• [AVAILABLE DATA]:
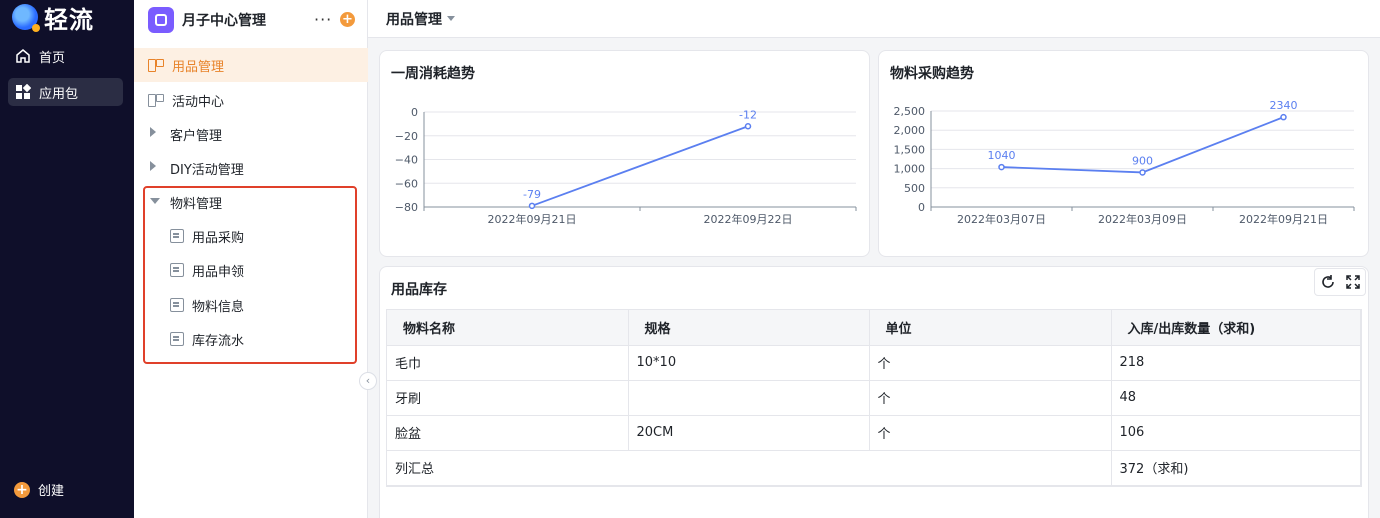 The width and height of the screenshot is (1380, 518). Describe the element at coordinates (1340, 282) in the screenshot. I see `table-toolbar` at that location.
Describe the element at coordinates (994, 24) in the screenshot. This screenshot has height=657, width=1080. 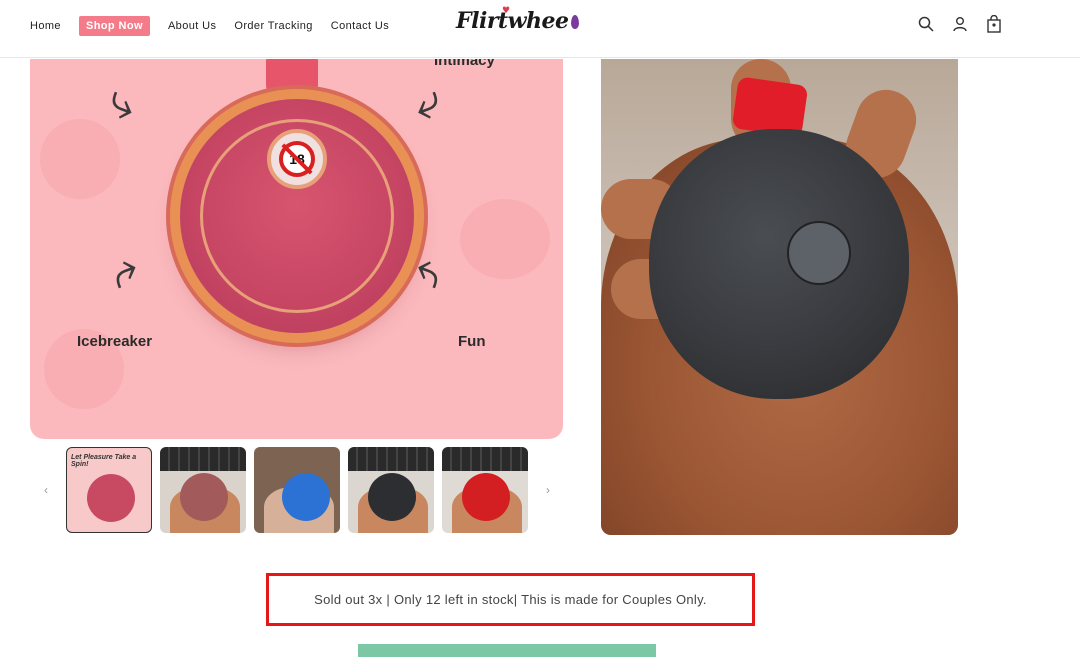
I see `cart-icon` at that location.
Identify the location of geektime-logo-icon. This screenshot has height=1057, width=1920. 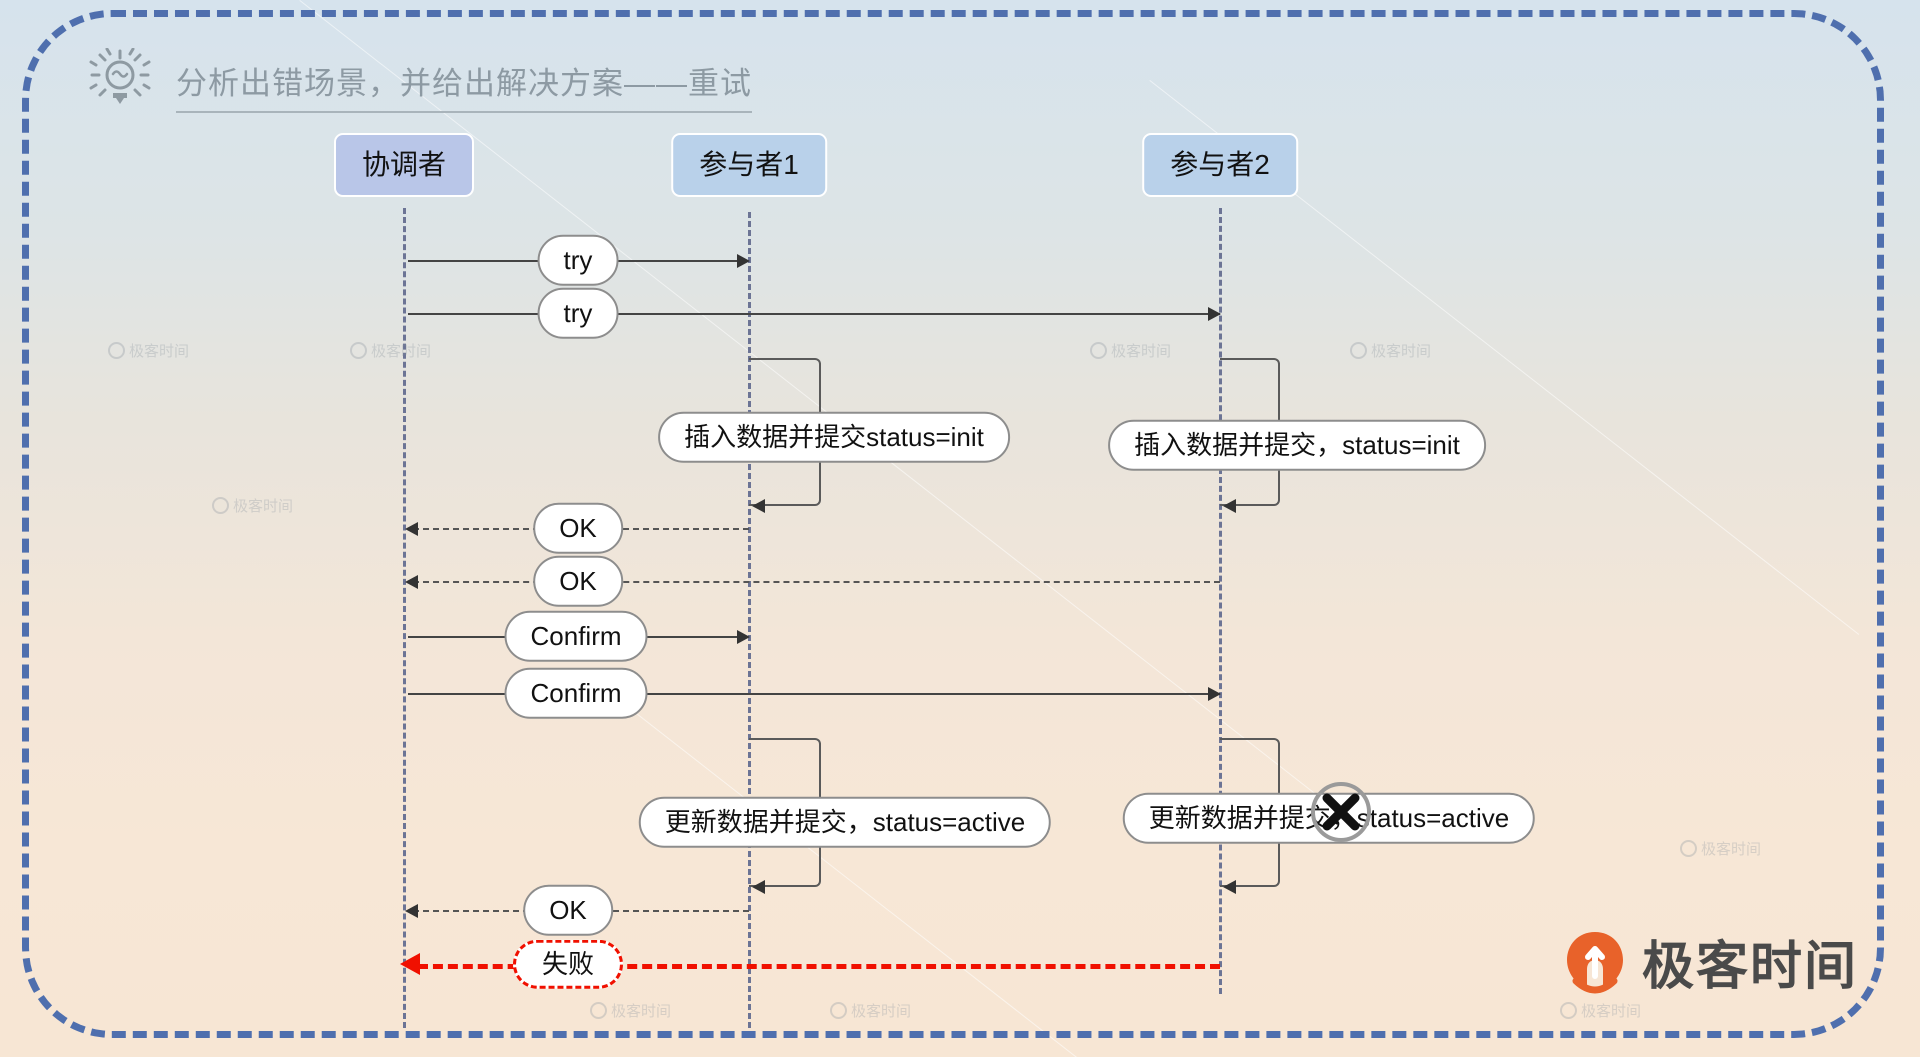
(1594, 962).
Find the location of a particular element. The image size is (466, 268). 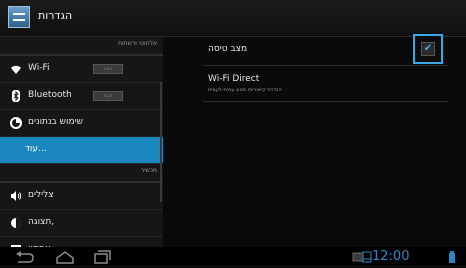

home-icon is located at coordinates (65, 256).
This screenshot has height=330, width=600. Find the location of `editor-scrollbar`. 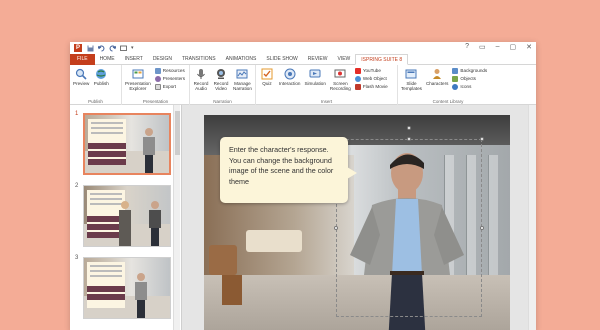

• [TASK TO CARRY OUT]:
Print all of the entries above word for word, leaving out the pictures.

• [RESULT]:
 The width and height of the screenshot is (1380, 518). Describe the element at coordinates (1340, 282) in the screenshot. I see `table-toolbar` at that location.
Describe the element at coordinates (994, 24) in the screenshot. This screenshot has height=657, width=1080. 
I see `cart-icon` at that location.
Identify the location of geektime-logo-icon. This screenshot has height=1057, width=1920. 
(1594, 962).
Find the location of a particular element. The image size is (466, 268). 

home-icon is located at coordinates (65, 256).
This screenshot has height=330, width=600. Find the location of `editor-scrollbar`. 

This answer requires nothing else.